Common thought has been that men and women go home to escape the pressure and stress of the office. Pick your favorite television show and you’ll find the common scene of a woman or man returning home from a long day at the office and sinking into a bath or their favorite chair with a drink to relax.

It appears a new study is challenging that assumption finding instead that workers, especially women, are coming to work to relax.

Published in the Journal of Science and Medicine, the study examined the levels of cortisol, the stress hormone, in workers throughout the day. They discovered that both men and women are significantly less stressed out at work than at home. The women they studied said they were happier at work, while men said they felt happier at home.

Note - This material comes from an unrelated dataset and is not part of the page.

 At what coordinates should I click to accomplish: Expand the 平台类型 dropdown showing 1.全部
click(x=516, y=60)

Furthermore, according to their findings people who work have better mental and physical health than those who don’t. This is especially true for women. Mothers who work steadily full-time in their 20s and 30s report better mental and physical health at age 45 than those who work part-time, stay home with children, or have been unemployed.

The Washington Post reports on this study and some of its implications:

But why do most people feel more stressed at home?

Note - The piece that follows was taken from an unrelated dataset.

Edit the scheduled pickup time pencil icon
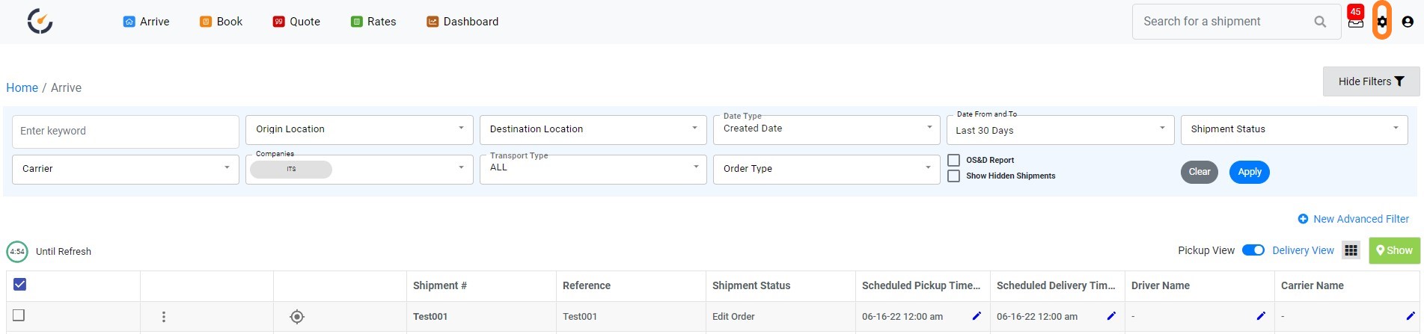The image size is (1424, 334). coord(977,316)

“Well, you just have a lot more going on,” [Sarah Damaske, a sociologist and women’s studies professor at Penn State and one of the report authors] said. “Trying to get anything done is a challenge.”

The findings are particularly disturbing. Stress and elevated levels of hormones like cortisol have been associated with high blood pressure, diabetes, cardiovascular disease, obesity, inflammation and cancer, to name a few diseases…

But before you go off and think that parents, and mothers in particular, are heartless workaholics who prefer endless hours at the office or on the job to the joys of home and hearth, consider this key point: Both men and women were a lot less stressed out on the weekend – when they were home – than on the weekdays.

What does this tell you? It’s not so much that people prefer to be at work rather than at home or with kids. It’s that trying to do both in the same day is stressful. It’s the juggling that’s killing us.

And, although Damaske said their study findings are counter-intuitive, in some ways, truthfully, they’re entirely predictable. Think about it. Although gender roles have shifted far enough for women to go to work, they haven’t budged much for men to do more at home. So women not only shoulder about twice the housework and child care, they’re carrying the mental load of planning, organizing and keeping track of it all. So home, really, is just another demanding workplace.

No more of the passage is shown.